--- Source data Enclosed Below ---
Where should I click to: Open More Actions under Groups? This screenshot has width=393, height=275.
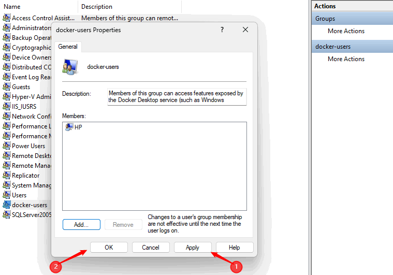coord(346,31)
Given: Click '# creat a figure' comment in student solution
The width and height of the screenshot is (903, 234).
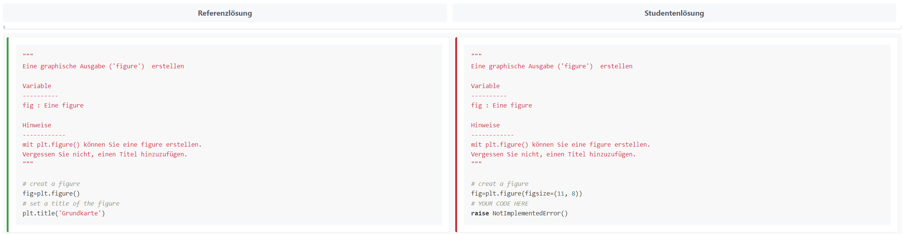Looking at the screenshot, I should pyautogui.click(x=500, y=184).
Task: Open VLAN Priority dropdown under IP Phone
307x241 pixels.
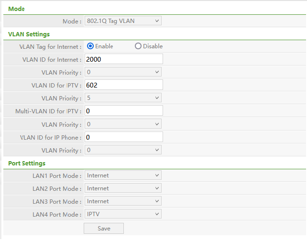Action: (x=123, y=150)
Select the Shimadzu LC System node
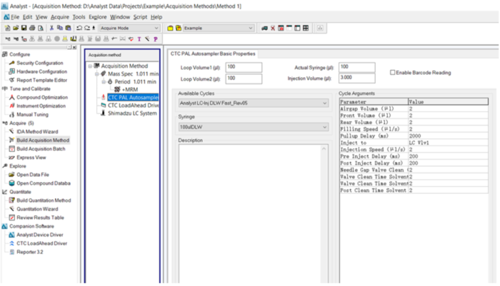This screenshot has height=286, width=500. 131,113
--- End of Enclosed Source data ---
--- Source data Enclosed Below ---
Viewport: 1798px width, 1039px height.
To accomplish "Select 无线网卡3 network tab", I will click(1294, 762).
--- End of Enclosed Source data ---
In the material above, the stretch from the line with "Where should I" through the line with "Given: Click '#" is to be given again exactly, minus the pictures.

Where should I click to: Open More Actions under Groups? This screenshot has width=393, height=275.
coord(346,31)
Given: Click '# creat a figure' comment in student solution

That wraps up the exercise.